─── Input for this task
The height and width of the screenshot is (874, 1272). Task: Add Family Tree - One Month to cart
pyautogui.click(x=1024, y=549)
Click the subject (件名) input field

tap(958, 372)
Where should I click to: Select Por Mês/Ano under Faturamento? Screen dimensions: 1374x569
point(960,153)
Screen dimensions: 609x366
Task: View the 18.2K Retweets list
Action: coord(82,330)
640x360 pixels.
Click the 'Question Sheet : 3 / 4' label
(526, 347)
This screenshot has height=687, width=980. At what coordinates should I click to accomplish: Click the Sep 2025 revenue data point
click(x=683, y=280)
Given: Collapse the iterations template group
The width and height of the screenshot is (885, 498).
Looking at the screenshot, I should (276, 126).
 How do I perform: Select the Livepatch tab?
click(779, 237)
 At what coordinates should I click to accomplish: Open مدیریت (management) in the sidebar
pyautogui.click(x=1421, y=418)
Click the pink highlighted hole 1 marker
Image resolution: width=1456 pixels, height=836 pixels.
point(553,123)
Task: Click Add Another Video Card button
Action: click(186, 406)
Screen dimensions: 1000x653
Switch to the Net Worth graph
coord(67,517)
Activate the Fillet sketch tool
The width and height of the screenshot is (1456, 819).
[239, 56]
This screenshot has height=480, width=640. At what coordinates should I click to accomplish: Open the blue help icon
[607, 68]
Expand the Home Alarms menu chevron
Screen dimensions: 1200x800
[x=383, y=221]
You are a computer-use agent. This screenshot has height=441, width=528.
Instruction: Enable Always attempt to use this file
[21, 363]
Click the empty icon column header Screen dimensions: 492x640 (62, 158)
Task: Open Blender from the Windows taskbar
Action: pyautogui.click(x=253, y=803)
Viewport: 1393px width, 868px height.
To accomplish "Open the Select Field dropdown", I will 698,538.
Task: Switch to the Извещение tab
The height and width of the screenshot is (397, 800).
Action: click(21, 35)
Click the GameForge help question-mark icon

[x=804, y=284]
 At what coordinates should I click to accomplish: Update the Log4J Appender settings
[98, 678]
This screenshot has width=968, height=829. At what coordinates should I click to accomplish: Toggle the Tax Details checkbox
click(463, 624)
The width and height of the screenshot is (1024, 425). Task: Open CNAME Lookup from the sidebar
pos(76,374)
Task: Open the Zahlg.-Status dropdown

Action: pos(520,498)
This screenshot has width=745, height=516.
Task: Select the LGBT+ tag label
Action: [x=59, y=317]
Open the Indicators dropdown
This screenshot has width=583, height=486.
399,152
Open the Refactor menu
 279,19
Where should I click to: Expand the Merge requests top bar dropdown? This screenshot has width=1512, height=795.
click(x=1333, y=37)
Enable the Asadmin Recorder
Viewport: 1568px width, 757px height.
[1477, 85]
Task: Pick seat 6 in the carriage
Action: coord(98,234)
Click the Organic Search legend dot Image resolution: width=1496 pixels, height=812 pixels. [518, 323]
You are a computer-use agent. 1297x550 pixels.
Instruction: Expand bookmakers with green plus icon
──────
◆ Exercise goal
Please rewrite all of the records above, changing every "dropdown" to "drop-down" and leaving everything else as it is.

◆ Solved problem
The height and width of the screenshot is (874, 1272). Task: Add Family Tree - One Month to cart
pyautogui.click(x=1024, y=549)
Click the subject (件名) input field

tap(958, 372)
Where should I click to: Select Por Mês/Ano under Faturamento? Screen dimensions: 1374x569
point(960,153)
Screen dimensions: 609x366
Task: View the 18.2K Retweets list
Action: coord(82,330)
640x360 pixels.
Click the 'Question Sheet : 3 / 4' label
(526, 347)
This screenshot has height=687, width=980. At what coordinates should I click to accomplish: Click the Sep 2025 revenue data point
click(x=683, y=280)
Given: Collapse the iterations template group
The width and height of the screenshot is (885, 498).
Looking at the screenshot, I should (276, 126).
 How do I perform: Select the Livepatch tab?
click(779, 237)
 At what coordinates should I click to accomplish: Open مدیریت (management) in the sidebar
pyautogui.click(x=1421, y=418)
Click the pink highlighted hole 1 marker
Image resolution: width=1456 pixels, height=836 pixels.
point(553,123)
Task: Click Add Another Video Card button
Action: click(186, 406)
Screen dimensions: 1000x653
Switch to the Net Worth graph
coord(67,517)
Activate the Fillet sketch tool
The width and height of the screenshot is (1456, 819).
[239, 56]
This screenshot has height=480, width=640. At what coordinates should I click to accomplish: Open the blue help icon
[607, 68]
Expand the Home Alarms menu chevron
Screen dimensions: 1200x800
[x=383, y=221]
You are a computer-use agent. This screenshot has height=441, width=528.
Instruction: Enable Always attempt to use this file
[21, 363]
Click the empty icon column header Screen dimensions: 492x640 (62, 158)
Task: Open Blender from the Windows taskbar
Action: pyautogui.click(x=253, y=803)
Viewport: 1393px width, 868px height.
To accomplish "Open the Select Field drop-down", I will 698,538.
Task: Switch to the Извещение tab
The height and width of the screenshot is (397, 800).
Action: click(21, 35)
Click the GameForge help question-mark icon

[x=804, y=284]
 At what coordinates should I click to accomplish: Update the Log4J Appender settings
[98, 678]
This screenshot has width=968, height=829. At what coordinates should I click to accomplish: Toggle the Tax Details checkbox
click(463, 624)
The width and height of the screenshot is (1024, 425). Task: Open CNAME Lookup from the sidebar
pos(76,374)
Task: Open the Zahlg.-Status drop-down

Action: pos(520,498)
This screenshot has width=745, height=516.
Task: Select the LGBT+ tag label
Action: [x=59, y=317]
Open the Indicators drop-down
This screenshot has width=583, height=486.
399,152
Open the Refactor menu
 279,19
Where should I click to: Expand the Merge requests top bar drop-down? This screenshot has width=1512, height=795.
click(x=1333, y=37)
Enable the Asadmin Recorder
Viewport: 1568px width, 757px height.
[1477, 85]
Task: Pick seat 6 in the carriage
Action: coord(98,234)
Click the Organic Search legend dot Image resolution: width=1496 pixels, height=812 pixels. [518, 323]
You are a computer-use agent. 1297x550 pixels.
Instruction: Expand bookmakers with green plus icon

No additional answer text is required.